--- Data to process ---

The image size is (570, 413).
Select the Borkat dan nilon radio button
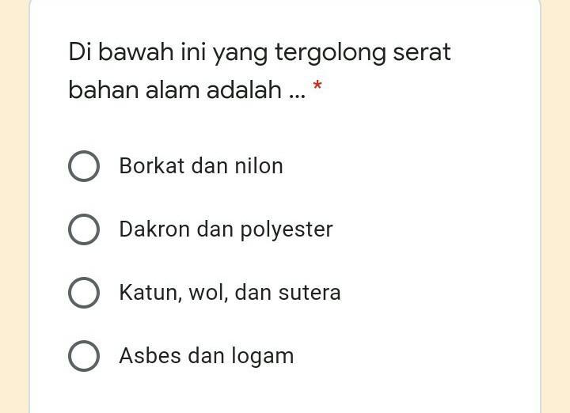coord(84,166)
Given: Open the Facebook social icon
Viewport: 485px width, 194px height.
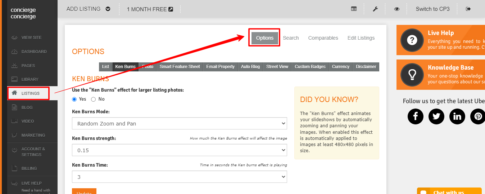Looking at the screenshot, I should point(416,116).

---
--- Data to process ---

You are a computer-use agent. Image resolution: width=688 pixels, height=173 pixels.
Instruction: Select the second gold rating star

---

> Exercise brief
Please, from the material above, copy only the lines from the line with "You are a computer-use" up to and including the line with "Instruction: Select the", exactly as written.

> Exercise output
You are a computer-use agent. Image resolution: width=688 pixels, height=173 pixels.
Instruction: Select the second gold rating star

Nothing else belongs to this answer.